宮城県の感染急拡大について

             東北大学大学院理学研究科 本堂 毅

宮城県では新型コロナウイルスの感染が急拡大しています.

NHKのデータを用いて,6月20日から7月14日までのデータをグラフにしました.その結果,宮城県では3週間で新規感染者が約7倍の割合で増加していることが分かりました.東京都では3週間で約2倍の増加ですから,そのさらに3.5倍です.宮城県では感染の急拡大が起こっています.グラフの縦軸が1日あたりの新規感染者数,横軸が6月20日を1日目としたときの経過日数です.

このまま増加すると7月中に新規感染者数は100人を超え,8月中には1,000人を越えることになります.後者は東京都の人口に換算すると6,000人程度に相当します.

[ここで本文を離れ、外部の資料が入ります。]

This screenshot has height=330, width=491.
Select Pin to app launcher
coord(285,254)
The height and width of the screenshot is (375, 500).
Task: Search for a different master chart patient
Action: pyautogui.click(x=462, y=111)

テレビや新聞などでは,グラフの縦軸が100, 200, 300, 400 というような形になっています.しかし,感染症の増え方を適切に理解するためには縦軸は1, 10, 100, 1000, 10000 が等間隔で並ぶような形式にする必要があります.感染症は,自然な状態では倍,倍,倍・・・と増えていくからです(これを指数関数と呼びます).感染症をうまく抑制するには,新規感染者数がまだ少ない段階で適切な対策を取る必要があるのですが,そのことも,このようなグラフを使うことで見えてきます.感染者数がStage 3 や 4 になってないから,まだ感染者数が増えても問題ない,という考え方を取る人が未だに後を絶ちませんが,これは感染症対策のあり方としては間違いなのです.Stage 3 や 4 になる前に増えてしまった感染者が,後々,より深刻な自体を招くからです.「覆水盆に返らず」と同じです.